→ Requisitos das tarefas:
**a.** Responda com base na matéria sobre músicas que falam da cachaça:
(i) Com que nome "A Marvada Pinga" era conhecida até 1930?
(ii) Quem é o autor da música "Turma do Funil"?
(iii) De que cidade é o alambique cuja cachaça acompanhou a escrita da matéria?
**b.** Reproduza sem alterações o trecho da matéria sobre músicas que falam da cachaça, começando em "Hoje é o dia da cachaça.  Da" e seguindo até "também nas músicas.".

→ Trecho do documento:
Inezita Barroso Inezita Barroso – foto: acervo TV Cultura

Hoje é o Dia da Cachaça. “Animamos” sua segunda com 20 músicas que enaltecem a “marvada pinga”

Jota Wagner
Por Jota Wagner

Hoje é o dia da cachaça.  Da pinga. Goró. Mé. Aguardente. “Aquela que matou o guarda”. “A água que passarinho não bebe”.

A bebida destilada oficial do país – a ponto de preocupar Raul Seixas quando viu o etanol tomar conta dos postos de gasolina – e matéria-prima da capirinha, o único drink nacional que tem um copo exclusivo homoloado por associações mundiais de coquetelaria, é assunto recorrente também nas músicas.

Com presença garantida nos discos de punk rock, do samba e de música sertaneja, mas também com alta participação criativa em outros gêneros musicais, a menção à cachaça varia: vai de verdadeiras honrarias e declarações de amor à avisos sobre seus efeitos não tão divertidos como aquela brisa que antecede a feijoada.

Preparamos uma lista fundamental com trinta músicas que tem a “marvada” como personagem, principal ou coadjuvante, acompanhada de uma playlist para ouvir enquanto bebe (oops)… perdão. Enquanto lê.

Nota do autor: esta matéria foi escrita acompanhada da cachaça do alambique do Luiz Gonzaga, de Louveira – SP, de qualidade atestada pelo Seo Maurício, renomado conhecedor do assunto. A músicas foram contribuições de uma dezena de amigos, também conosseaurs, via enquete nas redes sociais.

Desce mais uma garçon!!

1. A Marvada Pinga

O maior clássico cachaceiro da história da música, imortalizado por Inezita Barroso, tem autoria desconhecida. Até 1930 era cantada nos arrasta pés do interior paulista e conhecida com o nome de Festança no Tietê. A letra tem diversas versões e conta história de um caboclo apaixonada (pela pinga) que promete só largá-la quando morrer.

“Eu bebo da pinga porque gosto dela / bebo da branquinha, bebo da amarela / eu bebo no copo, bebo na tigela / pura ou temperada com cravo e canela / se é pinga, vou pingar no goela, oi lá”

Estava inaugurada a relação entre o sertanejo e a cachaça em forma de música.

 

2. Turma do Funil

“Chegou… a turma do funil / Todo mundo bebe, mas ninguém dorme no ponto / Ha ha ha há, ninguém dorme no ponto / a gente bebe e eles que ficam tontos”

Quem não cantou, a plenos pulmões (e enquanto surrava o fígado), esta marchinha nos blocos de carnaval! A música é de Mirabeau e foi eternizada por Vinícius de Moraes e Miúxa. A música tem uma introdução pouco conhecida, que descreve um bar caído, prestes a fechar, onde os poucos clientes e o garçon estão no fim da noite, quando pela porta entra um cordão de pinguços.

→ Registros:
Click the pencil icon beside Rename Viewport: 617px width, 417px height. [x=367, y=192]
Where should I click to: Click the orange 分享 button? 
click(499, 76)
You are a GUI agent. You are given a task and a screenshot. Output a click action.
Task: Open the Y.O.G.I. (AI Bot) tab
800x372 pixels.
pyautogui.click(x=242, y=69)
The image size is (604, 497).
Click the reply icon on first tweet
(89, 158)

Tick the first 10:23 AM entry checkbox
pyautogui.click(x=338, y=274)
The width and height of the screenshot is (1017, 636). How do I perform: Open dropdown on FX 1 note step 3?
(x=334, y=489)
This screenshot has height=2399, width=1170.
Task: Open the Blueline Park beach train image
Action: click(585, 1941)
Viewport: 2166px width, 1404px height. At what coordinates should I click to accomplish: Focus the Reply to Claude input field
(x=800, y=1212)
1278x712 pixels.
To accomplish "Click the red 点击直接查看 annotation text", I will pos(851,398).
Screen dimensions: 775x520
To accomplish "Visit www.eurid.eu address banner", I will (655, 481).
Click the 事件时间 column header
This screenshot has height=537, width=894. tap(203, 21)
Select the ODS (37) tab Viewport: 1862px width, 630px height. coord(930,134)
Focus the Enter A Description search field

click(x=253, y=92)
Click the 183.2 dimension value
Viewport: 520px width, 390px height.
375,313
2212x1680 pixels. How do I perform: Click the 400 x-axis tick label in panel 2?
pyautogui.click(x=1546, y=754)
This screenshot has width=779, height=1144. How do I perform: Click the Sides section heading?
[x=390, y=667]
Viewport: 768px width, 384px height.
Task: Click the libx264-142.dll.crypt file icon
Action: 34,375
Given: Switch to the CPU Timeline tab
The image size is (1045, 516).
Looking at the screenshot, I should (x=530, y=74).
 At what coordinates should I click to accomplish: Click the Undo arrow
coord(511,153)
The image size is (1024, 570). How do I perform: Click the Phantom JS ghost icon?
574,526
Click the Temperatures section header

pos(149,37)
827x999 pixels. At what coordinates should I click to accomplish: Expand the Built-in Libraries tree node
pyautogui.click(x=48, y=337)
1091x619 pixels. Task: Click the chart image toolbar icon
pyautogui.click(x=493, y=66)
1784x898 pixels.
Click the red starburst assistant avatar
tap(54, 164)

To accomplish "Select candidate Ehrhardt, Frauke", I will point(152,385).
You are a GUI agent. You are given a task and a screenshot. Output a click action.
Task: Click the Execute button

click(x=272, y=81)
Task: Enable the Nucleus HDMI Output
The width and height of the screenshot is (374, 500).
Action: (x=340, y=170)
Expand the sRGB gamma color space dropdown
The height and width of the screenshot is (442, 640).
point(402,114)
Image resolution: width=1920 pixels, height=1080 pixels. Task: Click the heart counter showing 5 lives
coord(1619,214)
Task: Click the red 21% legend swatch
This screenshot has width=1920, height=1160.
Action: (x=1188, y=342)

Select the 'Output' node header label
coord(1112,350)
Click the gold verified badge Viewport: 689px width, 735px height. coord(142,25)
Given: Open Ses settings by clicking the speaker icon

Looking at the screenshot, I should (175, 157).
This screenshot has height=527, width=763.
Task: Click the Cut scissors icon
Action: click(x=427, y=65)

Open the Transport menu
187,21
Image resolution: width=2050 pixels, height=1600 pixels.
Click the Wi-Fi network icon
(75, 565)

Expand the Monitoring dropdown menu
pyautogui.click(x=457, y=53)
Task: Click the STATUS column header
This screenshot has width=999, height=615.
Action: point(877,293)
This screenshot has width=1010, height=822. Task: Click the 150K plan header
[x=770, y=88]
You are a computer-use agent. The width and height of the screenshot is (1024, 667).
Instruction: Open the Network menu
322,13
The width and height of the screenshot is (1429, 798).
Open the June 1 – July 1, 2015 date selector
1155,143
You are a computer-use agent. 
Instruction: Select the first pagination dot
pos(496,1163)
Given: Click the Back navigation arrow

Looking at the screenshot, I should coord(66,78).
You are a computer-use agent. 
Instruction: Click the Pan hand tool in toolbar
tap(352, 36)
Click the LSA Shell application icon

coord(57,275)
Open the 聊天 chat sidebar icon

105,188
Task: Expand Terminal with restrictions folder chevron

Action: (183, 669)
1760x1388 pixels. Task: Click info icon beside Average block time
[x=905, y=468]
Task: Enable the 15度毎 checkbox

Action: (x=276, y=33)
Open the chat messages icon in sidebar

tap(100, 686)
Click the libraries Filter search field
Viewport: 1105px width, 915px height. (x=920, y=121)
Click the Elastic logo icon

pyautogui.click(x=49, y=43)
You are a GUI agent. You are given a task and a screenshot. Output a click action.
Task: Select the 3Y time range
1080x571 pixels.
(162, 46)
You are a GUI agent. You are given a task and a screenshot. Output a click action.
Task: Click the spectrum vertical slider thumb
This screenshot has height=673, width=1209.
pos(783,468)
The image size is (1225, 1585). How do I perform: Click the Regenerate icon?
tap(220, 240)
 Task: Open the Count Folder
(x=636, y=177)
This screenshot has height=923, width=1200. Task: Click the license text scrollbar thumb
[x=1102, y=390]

→ Resultados:
**a.**
(i) Festança no Tietê
(ii) Mirabeau
(iii) Louveira – SP

**b.**
Hoje é o dia da cachaça.  Da pinga. Goró. Mé. Aguardente. “Aquela que matou o guarda”. “A água que passarinho não bebe”.

A bebida destilada oficial do país – a ponto de preocupar Raul Seixas quando viu o etanol tomar conta dos postos de gasolina – e matéria-prima da capirinha, o único drink nacional que tem um copo exclusivo homoloado por associações mundiais de coquetelaria, é assunto recorrente também nas músicas.